Stella animou-se com o novo elemento no diálogo.
  — O que está lendo?
  O israelense voltou a sua atenção para o livro.
  — Ah! Isso? Meu livro. Meu parcialmente, há trechos de diários de afro-feiticeiras e outros cultos — ajustou o dedo em uma das páginas. — Sabiam que elas rogavam aos mortos.
  — Uau, isso foi de zero a cem muito rápido — alegrou-se a jovem. — É crente nisso?
  — Não exatamente, estou tentando organizar todas as fés em uma só.
  Sunru o questionou:
  — Tipo fundar uma religião? Mas... qual o motivo? Já há tantas.
  O legente retribuiu:
  — Por que? Assim que eu terminar teremos a religião universal, longe de rejeição e compatível com qualquer pessoa — gracejou — Almejava acabar esse livro até chegar em "Canaã", mas está sendo mais difícil do que eu imaginava, todos os dias estou evoluindo e o que escrevi no dia anterior parece inferior. Ah! Falando em crer, não me apresentei, sou Haim Naftali, membro do curso de teologia da I.V.O.
  A turca teve um déjà vu.
  — Estranho, tenho a impressão que já te vi antes... — ignorou — O que apurou até agora?
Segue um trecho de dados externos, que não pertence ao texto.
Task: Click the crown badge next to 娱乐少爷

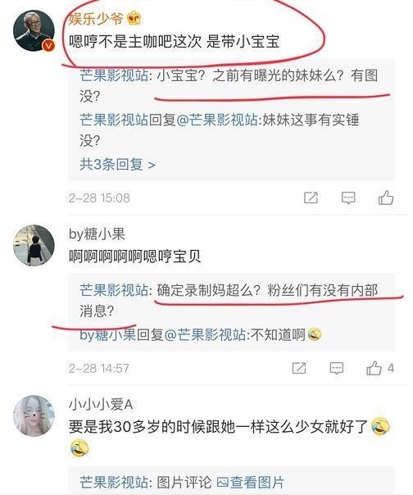Action: tap(134, 18)
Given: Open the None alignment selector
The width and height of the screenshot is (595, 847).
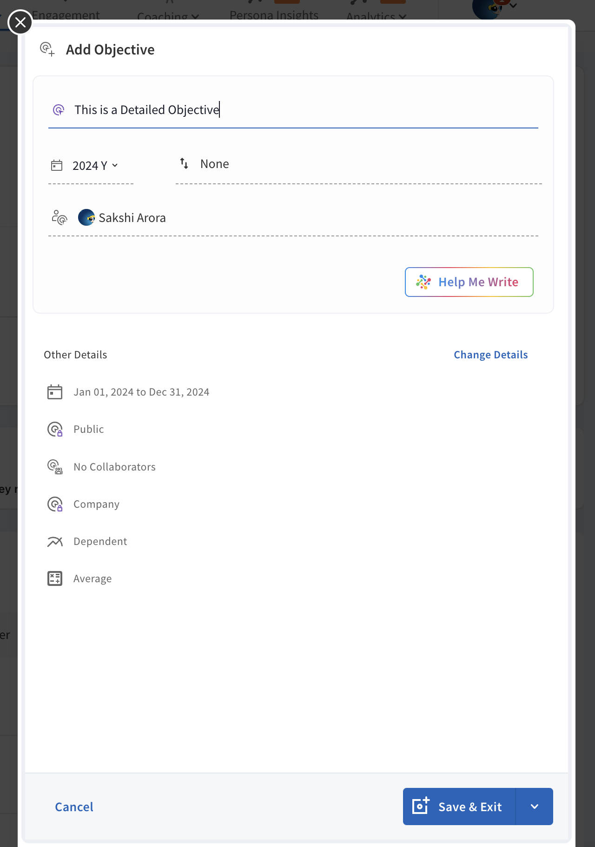Looking at the screenshot, I should click(x=215, y=164).
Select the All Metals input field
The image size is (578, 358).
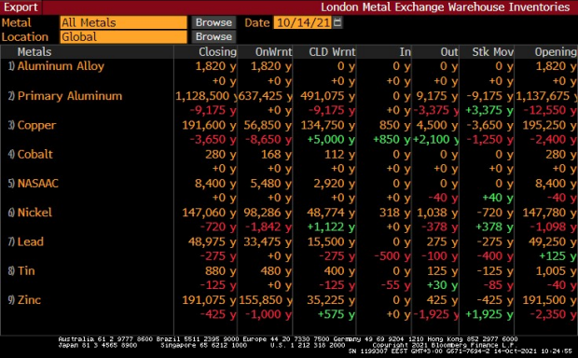point(123,22)
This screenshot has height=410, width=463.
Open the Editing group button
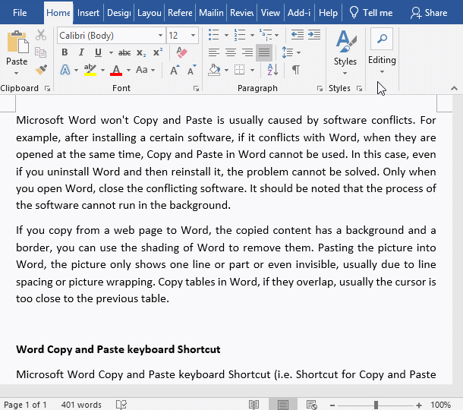(x=382, y=52)
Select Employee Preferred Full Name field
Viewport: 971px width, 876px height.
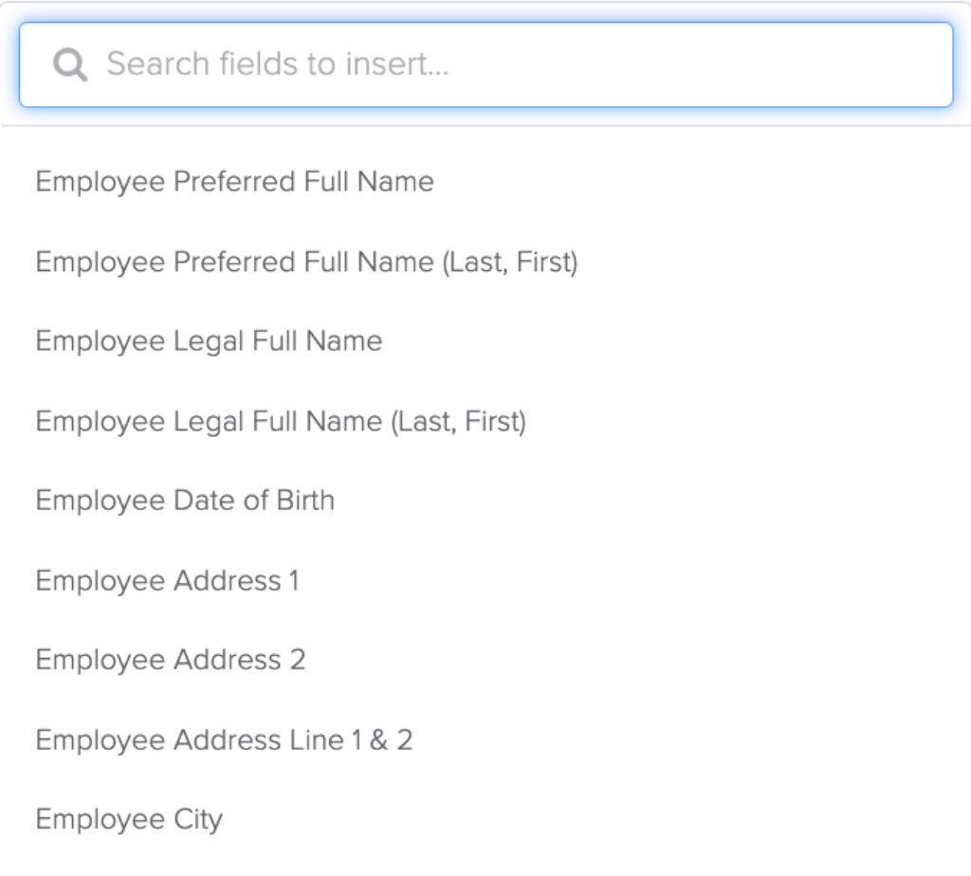[233, 181]
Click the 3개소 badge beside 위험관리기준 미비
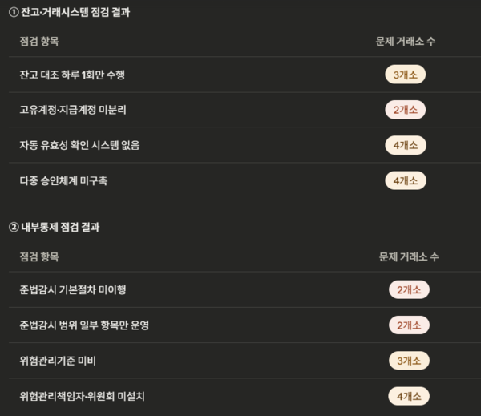The height and width of the screenshot is (416, 481). 409,361
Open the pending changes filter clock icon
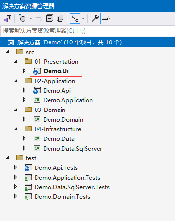 (x=22, y=18)
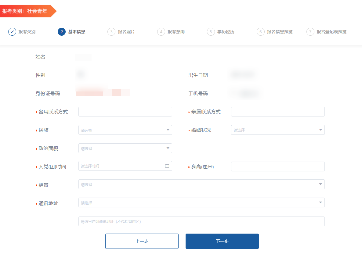Switch to the 学历经历 step label

226,32
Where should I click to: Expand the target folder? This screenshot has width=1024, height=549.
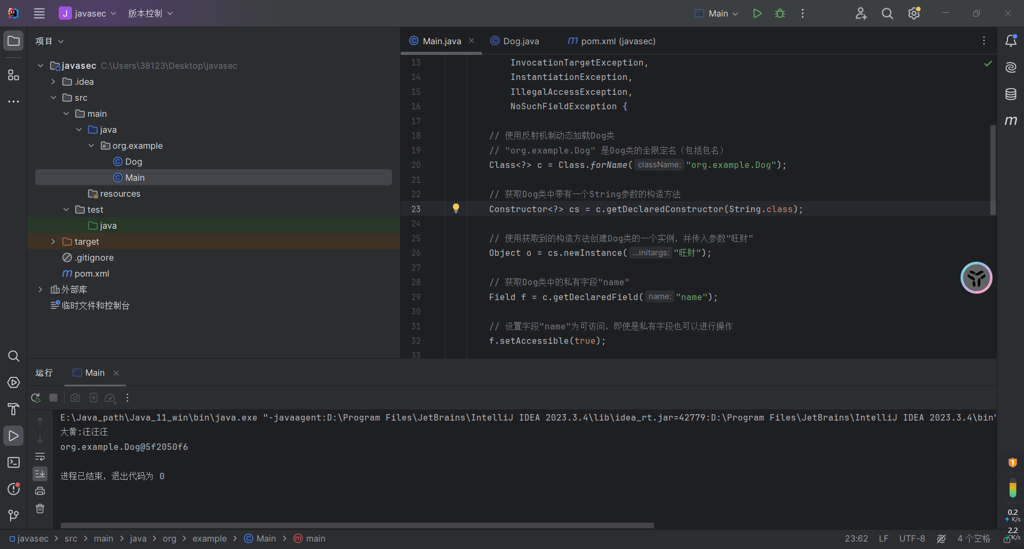(53, 241)
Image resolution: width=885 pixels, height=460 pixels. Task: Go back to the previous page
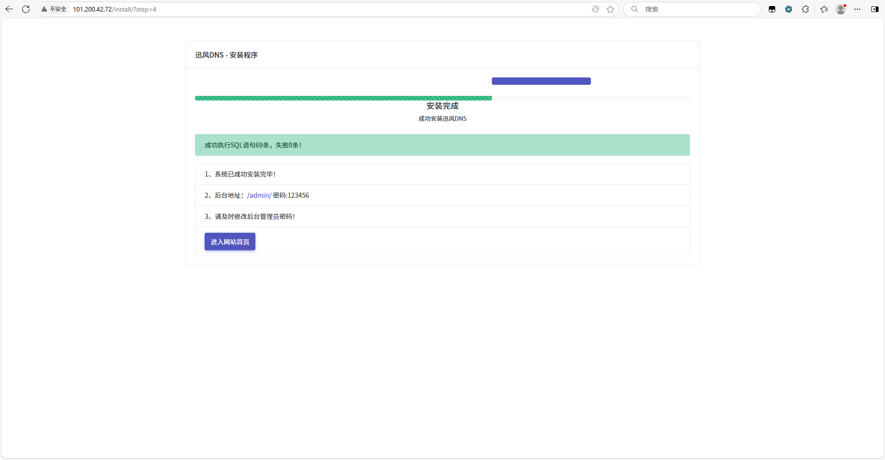pos(9,9)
  — Um entre vários podres cortes, como que algumas necromantes consumiam cadáveres em cerimônias de invocações — embaraçou-se em outro argumento. — Oh, e sobre ter me visto antes, devia ter sido só alguma reportagem. Já participei de tantas...
  As jovens puderam ouvir nas fantasias, os empregados de Denver, mastigando a carne de moças.
  Erick deu sua opinião:
  — Ou talvez você viu ela na infância e a sua memória inerte ressuscitou. Irônico! Vocês podem ter passado por mim quando eu era pequeno e apenas agora nos conhecemos...
  Figurantes iguais a mim. Fantasiou.
  A jornalista interrogou algo a respeito da obra.
  — O seu livro também aborda a vida pós-morte? Gosto dessas coisas místicas.
  — Eh, sim. Somei a crença no paraíso das religiões abraâmicas e a existência contínua nas doutrinas indianas.
  — Onde a nojeira da circuncisão entra nisso?! — não notaram que o alemão havia acordado. Seus braços cruzados demonstravam desinteresse. — Já que é um hábito os judeus machucarem recém-nascidos.
  Haim mordeu tanto a língua de indignação que pensou que fosse feri-la.
  — É uma aliança com Deus! Seu filhote de Hitler!
  Stella intercalou os dedos no braço da poltrona. Estava interessada onde isso iria chegar, mas ao mesmo tempo queria despachá-los da vista.
  — Então, eu não quero mais atrapalhar, tenho que "entrevistar" uma possível amiga.
  Sunru ficou pasma e brincou com sua gravata constrangida.
  O israelense ergueu-se para buscar um canto atrás, o mais longe possível do germânico. Ao achar, voltou meio furioso para os registros.